Booming field a multibillion-dollar opportunity


Wednesday, 01 September, 2021

Booming field a multibillion-dollar opportunity

A new report from CSIRO suggests Australia is well placed to develop a synthetic biology industry worth $27 billion a year, creating 44,000 new jobs by 2040.

Synthetic biology, which applies engineering, computer science and biology principles to other fields, is rapidly growing. According to ‘A National Synthetic Biology Roadmap: Identifying commercial and economic opportunities for Australia’, the two biggest areas to benefit are the food and agriculture (up to $19 billion) and health and medicine sectors (up to $7 billion).

Australia has invested at least $80 million in developing synthetic biology research capabilities in recent years.

CSIRO is focused on developing capacity in synthetic biology including through a new BioFoundry facility in Queensland, which provides a bioengineering capability to the research and development community to rapidly design, build and test new biotechnologies.

Professor Claudia Vickers, Synthetic Biology Director at CSIRO, said the scientific impact was encouraging and, with sustained investment, can deliver increased impact and economic benefit.

“Synthetic biology can help overcome a range of global challenges, particularly in agriculture and health.

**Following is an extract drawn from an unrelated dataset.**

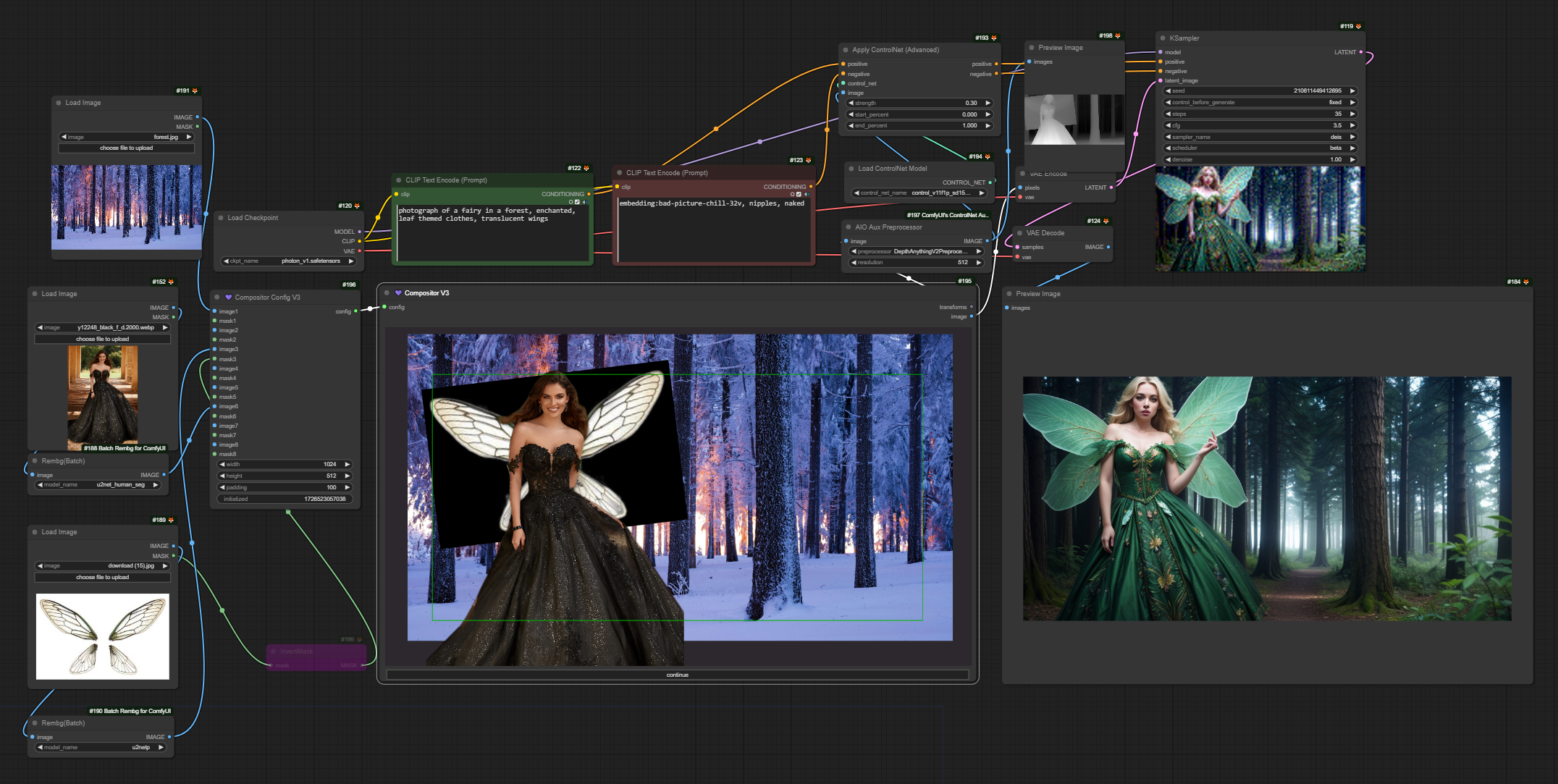Increase steps with the right arrow in KSampler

It can also enable Australia to transform its economy by creating new, more sustainable industries and generating jobs,” Prof Vickers said.

“Bringing technology, the research community and other stakeholders together to enable start-ups, private investment and growth of market share will be essential to achieve the vision outlined in the roadmap.”

Greg Williams, Associate Director CSIRO Futures and lead author of the report, said Australia needs to act quickly to secure a key role in this emerging global capability.

“Australia must act now if it is to capitalise on its early research investments and enable the long-term success of this emerging ecosystem,” Williams said.

“To do that, Australia would need to place a greater focus on the translation and scale-up of synthetic biology into commercial opportunities for global markets.”